# original code: https://gist.github.com/MattKleinsmith/5226a94bad5dd12ed0b871aed98cb123
# https://gist.github.com/kevinzakka/d33bf8d6c7f06a9d8c76d97a7879f5cb#file-data_loader-py
# This is an example for the CIFAR10 dataset (formerly CIFAR-10).
# There's a function for creating a train and validation iterator.
# There's also a function for creating a test iterator.
# Inspired by https://discuss.pytorch.org/t/feedback-on-pytorch-for-kaggle-competitions/2252/4

# Adapted for CIFAR10 by github.com/MatthewKleinsmith
import numpy as np
import torch
from torchvision import datasets, transforms
from torch.utils.data.sampler import SubsetRandomSampler

import pickle
from torch.utils.data import Dataset
from torch.utils.data import DataLoader

def get_train_valid_loader(data_dir,
                           batch_size,
                           random_seed,
                           augment=False,
                           valid_size=0.2,
                           shuffle=True,
                           show_sample=False,
                           num_workers=1,
                           pin_memory=True):
    """
    Utility function for loading and returning train and valid 
    multi-process iterators over the CIFAR10 dataset. A sample
    9x9 grid of the images can be optionally displayed.
    If using CUDA, num_workers should be set to 1 and pin_memory to True.
    Params
    ------
    - data_dir: path directory to the dataset.
    - batch_size: how many samples per batch to load.
    - augment: whether to apply the data augmentation scheme
      mentioned in the paper. Only applied on the train split.
    - random_seed: fix seed for reproducibility.
    - valid_size: percentage split of the training set used for
      the validation set. Should be a float in the range [0, 1].
    - shuffle: whether to shuffle the train/validation indices.
    - show_sample: plot 9x9 sample grid of the dataset.
    - num_workers: number of subprocesses to use when loading the dataset.
    - pin_memory: whether to copy tensors into CUDA pinned memory. Set it to
      True if using GPU.
    Returns
    -------
    - train_loader: training set iterator.
    - valid_loader: validation set iterator.
    """
    error_msg = "[!] valid_size should be in the range [0, 1]."
    assert ((valid_size >= 0) and (valid_size <= 1)), error_msg

    normalize = transforms.Normalize((0.1307,), (0.3081,))  # CIFAR10

    # define transforms
    valid_transform = transforms.Compose([
            transforms.ToTensor(),
            normalize
        ])
    if augment:
        train_transform = transforms.Compose([
            transforms.RandomCrop(32, padding=4),
            transforms.RandomHorizontalFlip(),
            transforms.ToTensor(),
            normalize
        ])
    else:
        train_transform = transforms.Compose([
            transforms.ToTensor(),
            normalize
        ])

    # load the dataset
    # datasets.CIFAR100
    train_dataset = datasets.CIFAR10(root=data_dir, train=True,
                download=True, transform=train_transform)

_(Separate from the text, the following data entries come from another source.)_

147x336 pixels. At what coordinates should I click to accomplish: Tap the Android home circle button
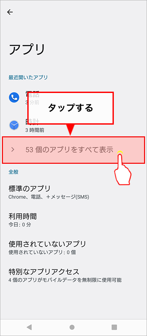(72, 327)
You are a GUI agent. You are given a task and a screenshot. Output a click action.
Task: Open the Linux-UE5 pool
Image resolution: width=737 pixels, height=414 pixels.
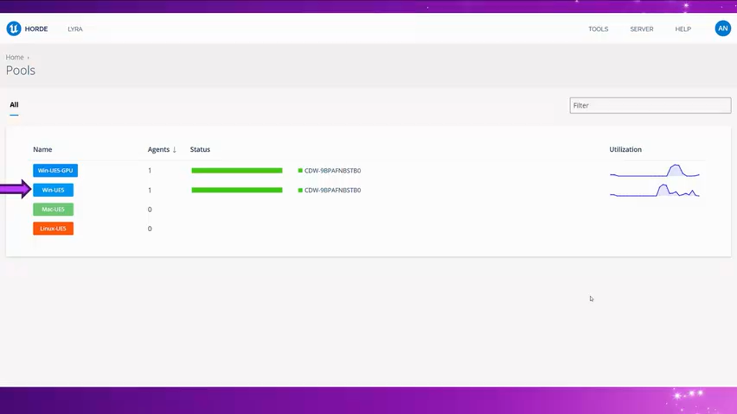(53, 229)
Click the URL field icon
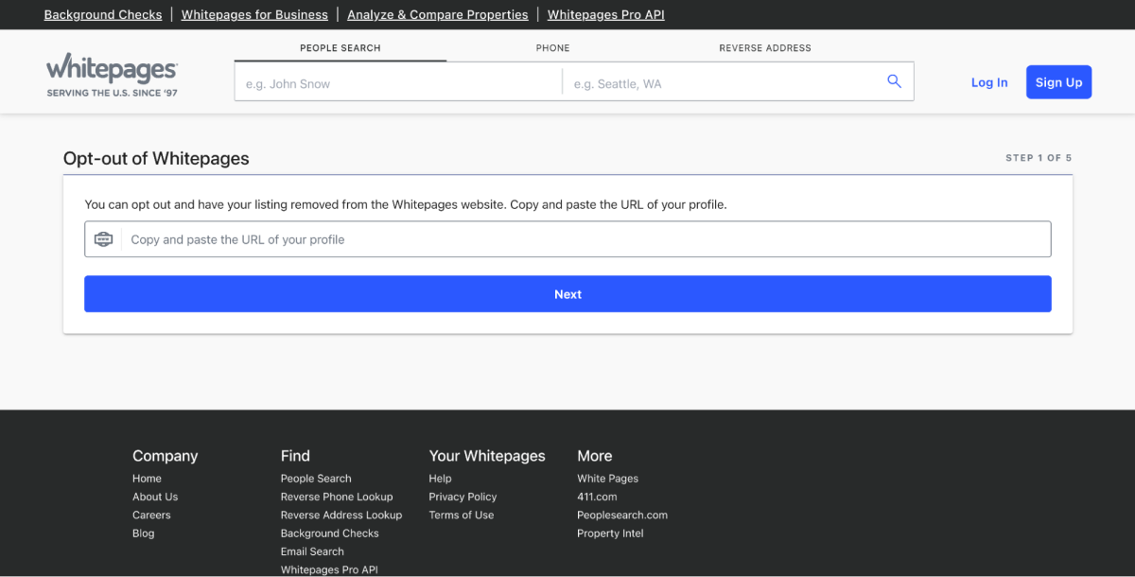Image resolution: width=1135 pixels, height=577 pixels. [x=103, y=239]
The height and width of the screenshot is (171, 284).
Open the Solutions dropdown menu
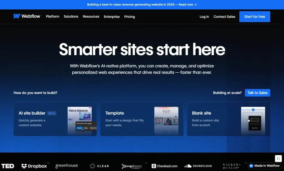(71, 17)
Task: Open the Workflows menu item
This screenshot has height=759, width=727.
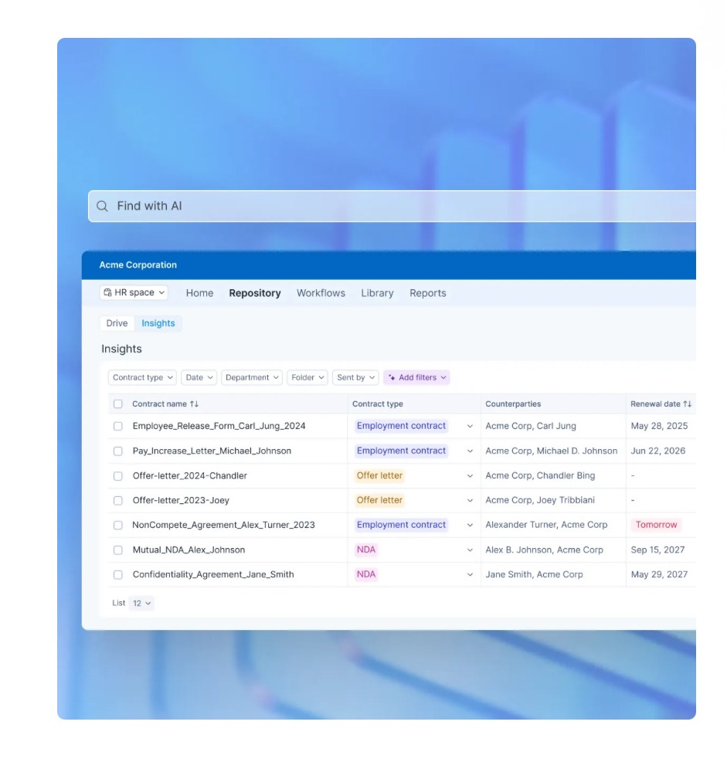Action: tap(321, 293)
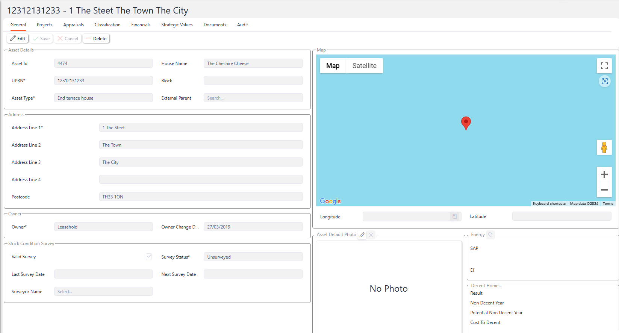Viewport: 619px width, 333px height.
Task: Open the Surveyor Name select dropdown
Action: (103, 292)
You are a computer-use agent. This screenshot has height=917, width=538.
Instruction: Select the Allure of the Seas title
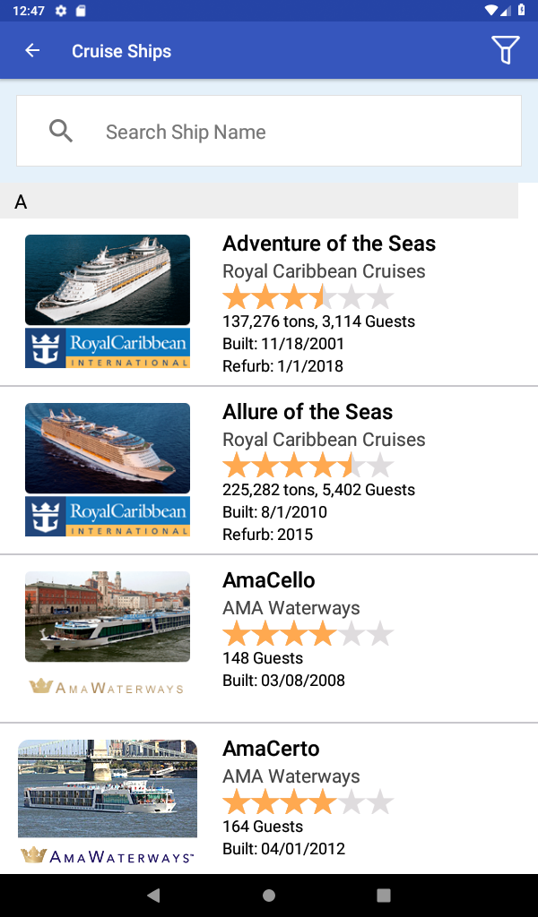[x=308, y=412]
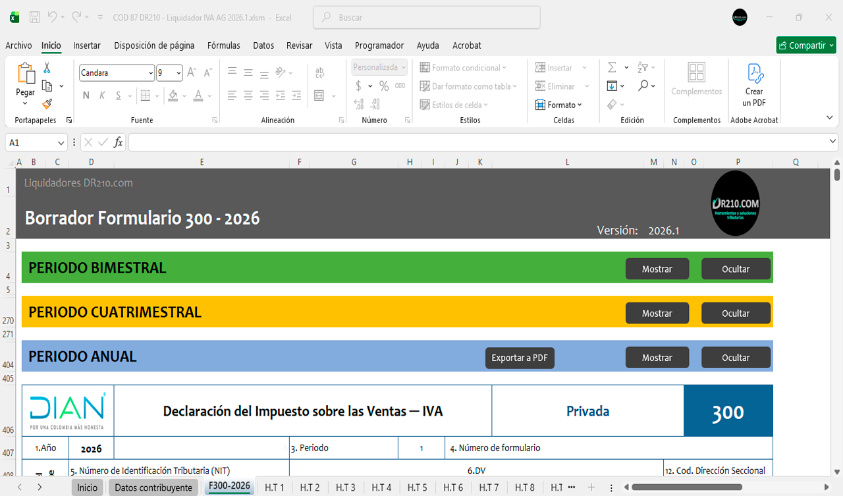Open the Name Box dropdown arrow
843x496 pixels.
61,143
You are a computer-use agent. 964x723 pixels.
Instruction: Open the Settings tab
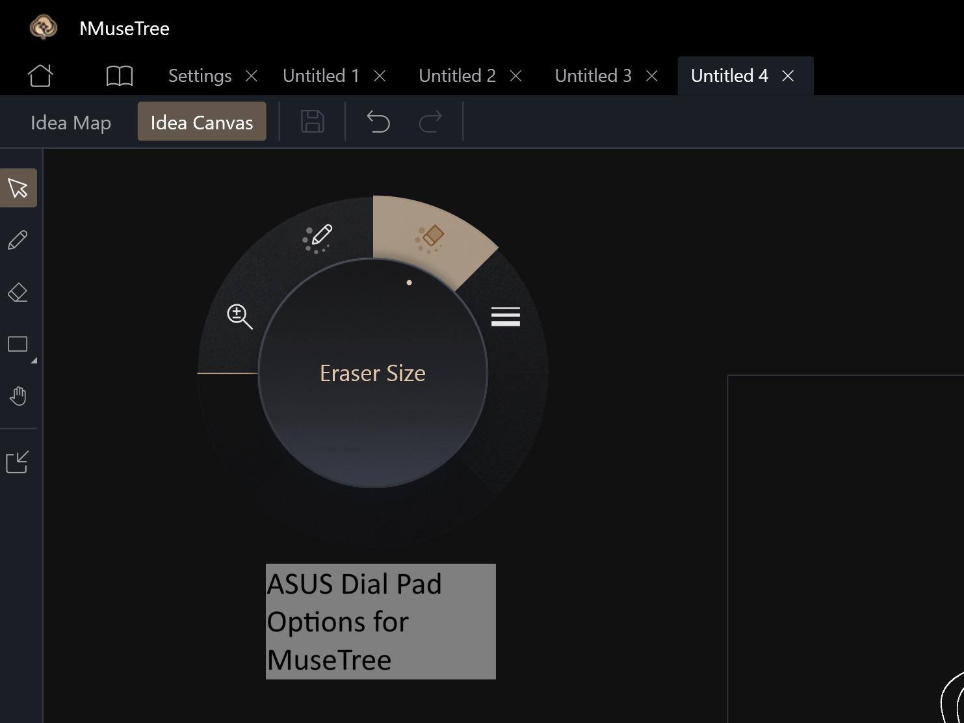coord(200,76)
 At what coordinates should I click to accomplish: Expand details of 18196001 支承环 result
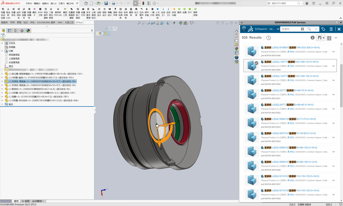[x=333, y=52]
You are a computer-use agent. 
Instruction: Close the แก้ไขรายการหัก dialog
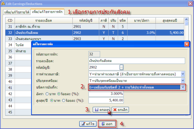(x=186, y=44)
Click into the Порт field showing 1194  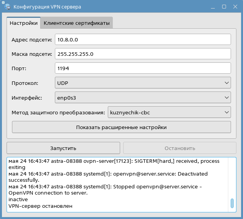coord(143,68)
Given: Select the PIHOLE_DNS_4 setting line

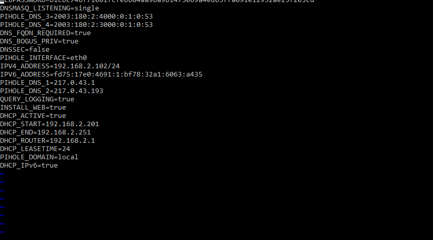Looking at the screenshot, I should click(x=76, y=25).
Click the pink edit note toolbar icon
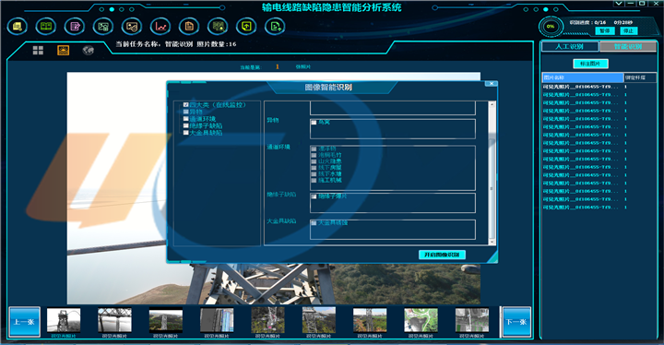Viewport: 664px width, 345px height. coord(75,26)
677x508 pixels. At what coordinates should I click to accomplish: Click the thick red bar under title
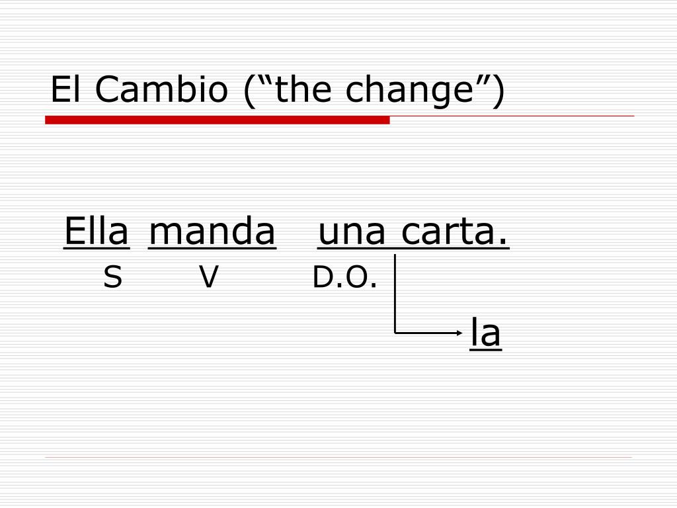(x=217, y=120)
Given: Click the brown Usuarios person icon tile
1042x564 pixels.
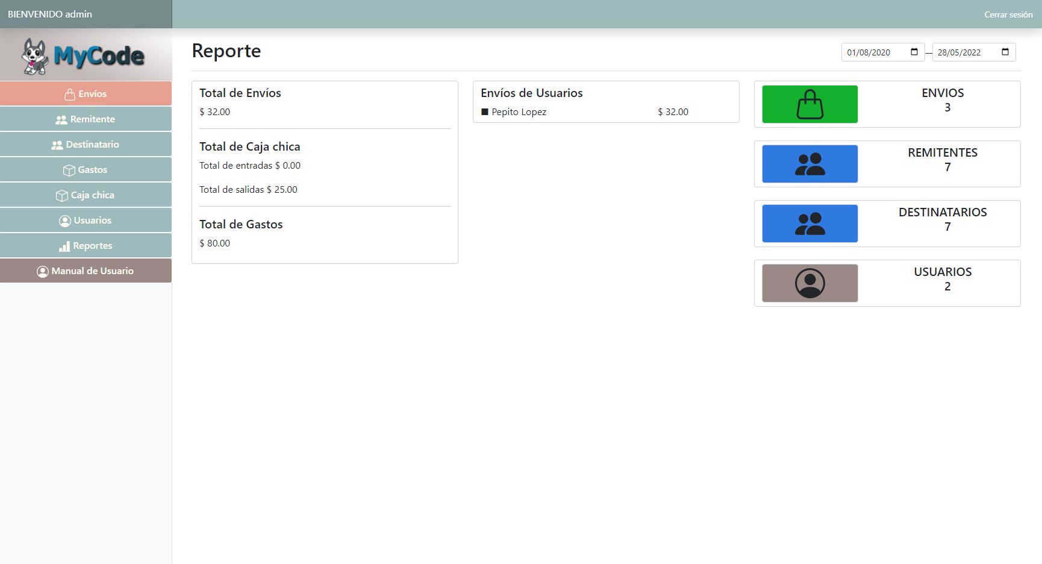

    valid_dataset = datasets.CIFAR10(root=data_dir, train=True,
                download=True, transform=valid_transform)

    num_train = len(train_dataset)
    indices = list(range(num_train))
    split = int(np.floor(valid_size * num_train))

    if shuffle == True:
        np.random.seed(random_seed)
        np.random.shuffle(indices)

    train_idx, valid_idx = indices[split:], indices[:split]

    train_sampler = SubsetRandomSampler(train_idx)
    valid_sampler = SubsetRandomSampler(valid_idx)

    train_loader = torch.utils.data.DataLoader(train_dataset, 
                    batch_size=batch_size, sampler=train_sampler, 
                    num_workers=num_workers, pin_memory=pin_memory, drop_last = True)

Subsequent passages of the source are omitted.